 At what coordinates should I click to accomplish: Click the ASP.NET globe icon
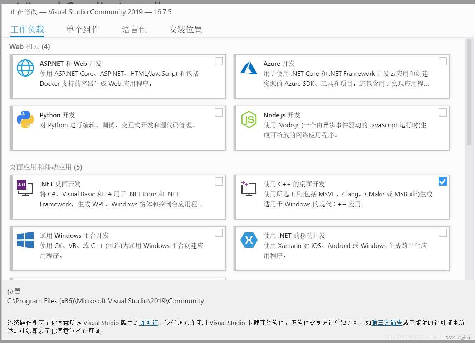pyautogui.click(x=25, y=68)
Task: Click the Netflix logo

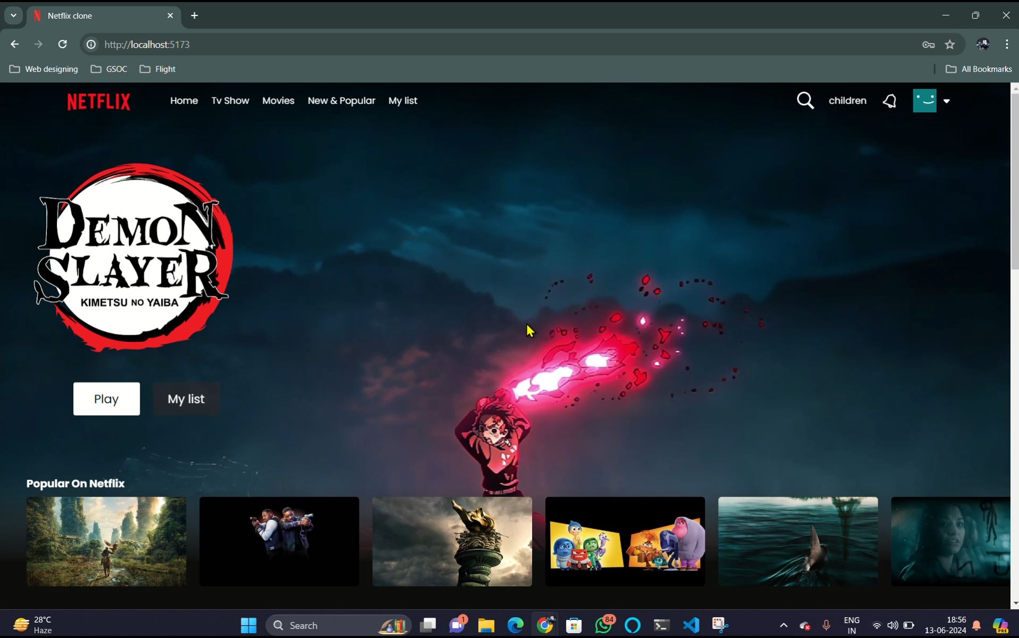Action: pyautogui.click(x=98, y=101)
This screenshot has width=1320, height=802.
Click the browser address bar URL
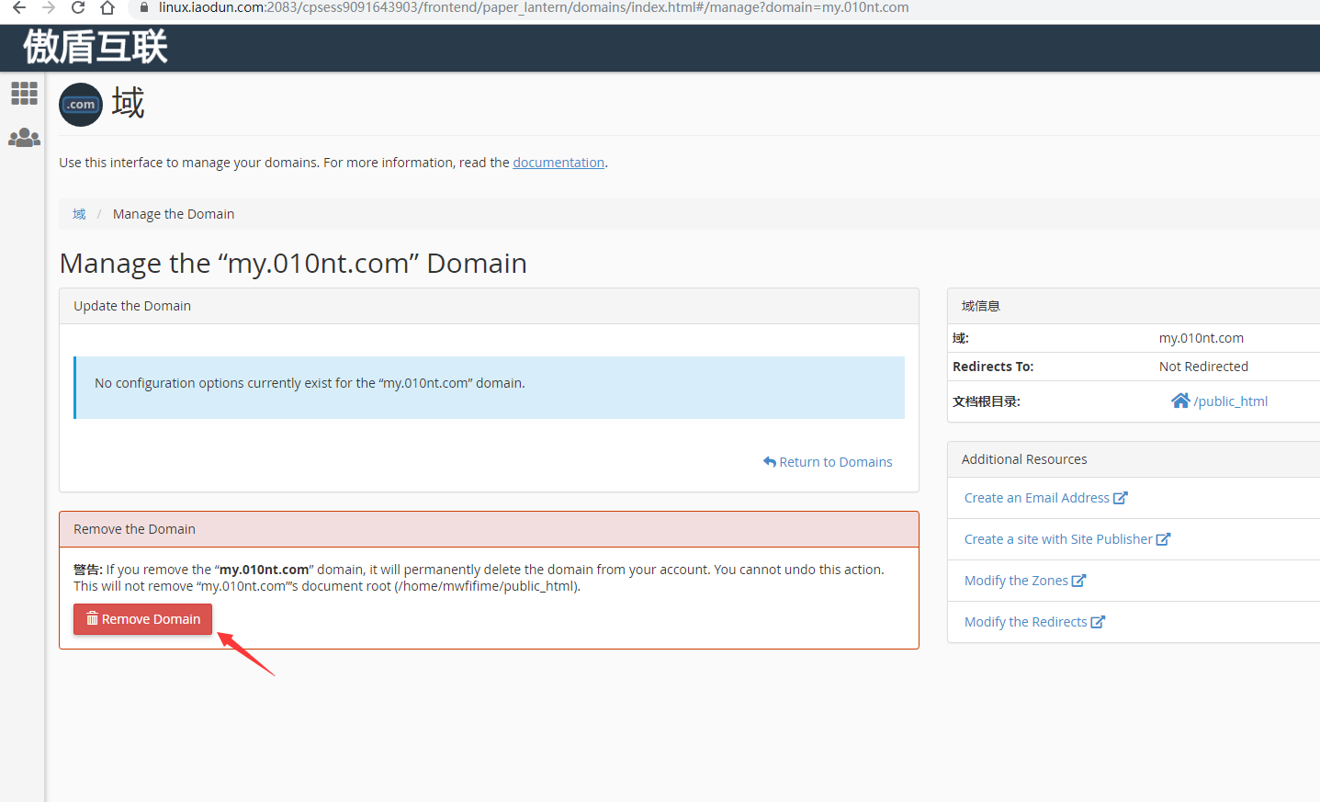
* * * * * * *
- _Directions_:
Can you write out all of the entries above again, switching "browser address bar" to "navigation bar" and keeping everything else the same? Leave the pictures out.

- _Reply_:
 At what coordinates should I click to accomplish: Click the ASP.NET globe icon
pyautogui.click(x=25, y=68)
Task: Click the Netflix logo

Action: pyautogui.click(x=98, y=101)
This screenshot has width=1320, height=802.
Click the navigation bar URL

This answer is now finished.